ICICI Prudential and Kotak Mahindra Asset Management Co forecast that a 10-year yield may drop 25 basis points in six months from 7.51 percent on 23 March. ICICI and Kotak Mahindra delivered the first and second best returns in three months to 22 March. This gain would add to the decline of 12 basis points since 29 February, exceeding the biggest drop in any March since 2003.
LiveMint reports the average forecast of analysts is a three basis point drop by 30 September 2016 whereas some forecasts are aggressive when compared with others. India's Prime Minister Narendra Modi is keen on reducing budget deficit to a nine-year low. This made foreign investors turned net buyers. Local funds predict that yield may continue to fall as Reserve Bank of India (RBI) is lowering its 6.75 percent benchmark rate by 50 basis points in 2016.
Lakshmi Iyer, who helps oversee $8.25 billion as head of fixed income at Kotak Mahindra, said "There are more legs to the rally. The government adhering to fiscal discipline, reduction in the administered interest rates on savings and inflation remaining subdued has led to a rally in bonds. What's happening is all these have led to anticipation that these factors will lead the RBI to cut rates further."
The Indian government in February signaled it would keep a deficit target at 3.5 percent of gross domestic product (GDP). The target of 3.5 percent budget deficit is the lowest since March 2008. Consumer price inflation slowed to 5.18 percent in February. India's 10-year yield declined to 7.50 percent on 21 March the lowest since July 2013.
There are other factors that would impact consumer spending and budget deficit such as Seventh Pay Commission increase by INR 1 lakh crore (1 crore= 10 million) and additional funds availability to nationalized banks. Modi is also taking measures on rural spending to ease stress of drought conditions. The Indian government is spending heavily on infrastructure, as reported by Quantum Mutual Fund.
The debt level of emerging market rose in March on global growth concerns. Federal Reserve has indicated for slow pace of US rate hike by Federal Reserve. Bloomberg Emerging Market Local Sovereign Index gained 3.2 percent in March indicating its best since 2013.

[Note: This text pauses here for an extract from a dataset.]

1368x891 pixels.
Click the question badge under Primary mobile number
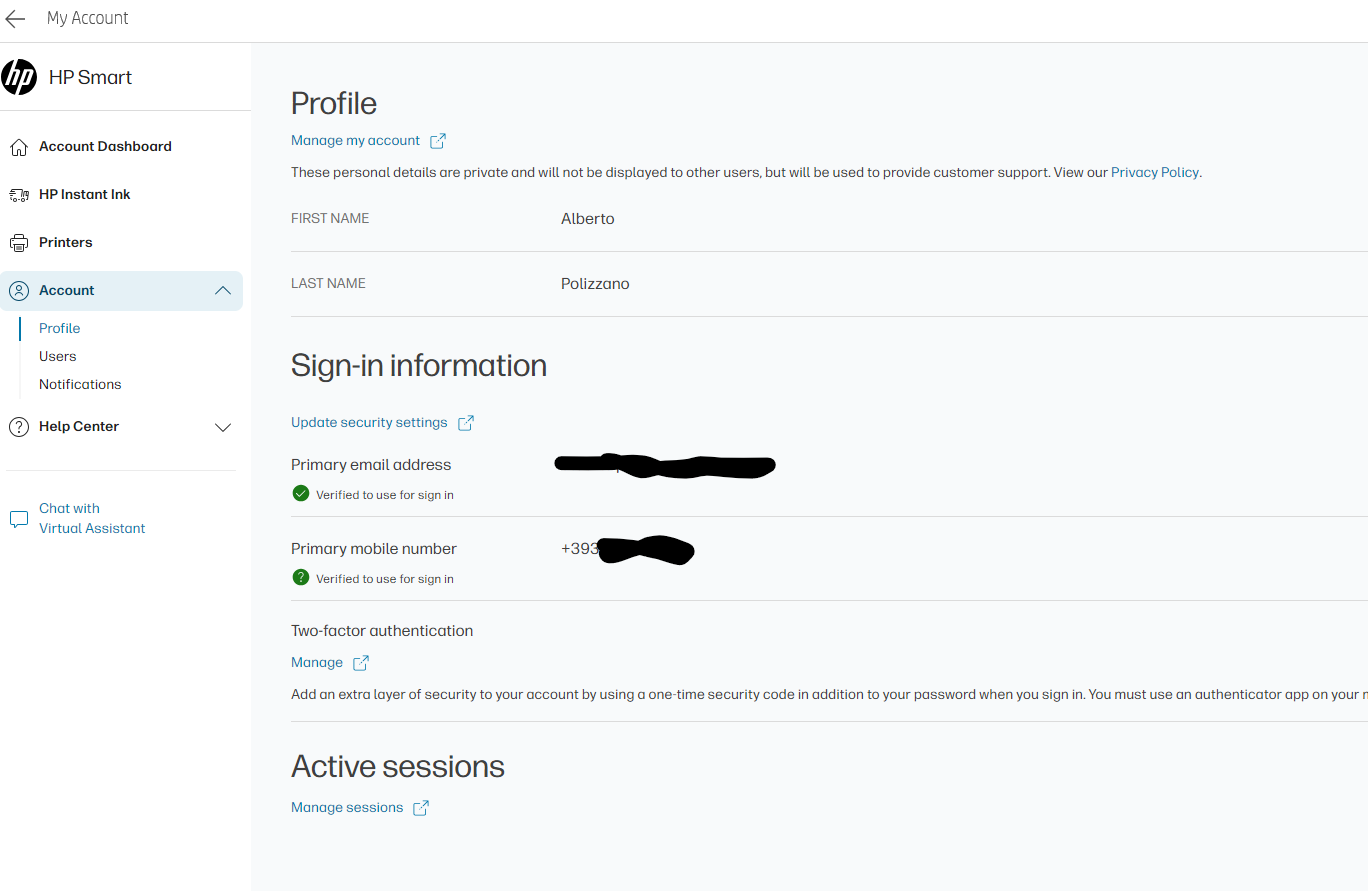(300, 577)
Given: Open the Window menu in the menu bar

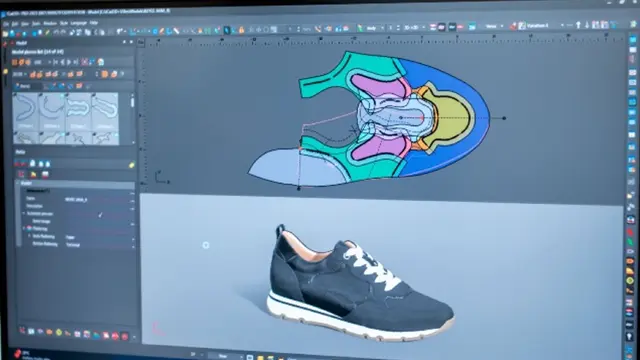Looking at the screenshot, I should [50, 24].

Indian rupee sovereign bonds are best performers in Asian markets for two years in a row. Some global funds are favoring Indian rupee sovereign bonds. Oil price drop, stable currency and marginal exposure to China are positive factors for India, attracting global investors. India has become an attractive place for fixed-income investments, according to PineBridge. Some global funds are overweight on Indian bonds, further adds Bloomberg.
Kotak Gilt Investment Provident Fund and Trust Plan gave a return of 3.46 percent in three months. The second best yield among mutual funds is from medium and long-term sovereign debt with at least $100 million in assets, according to Value Research India Pvt. ICICI Prudential Gilt Fund is the top performer in the category with 3.48 percent.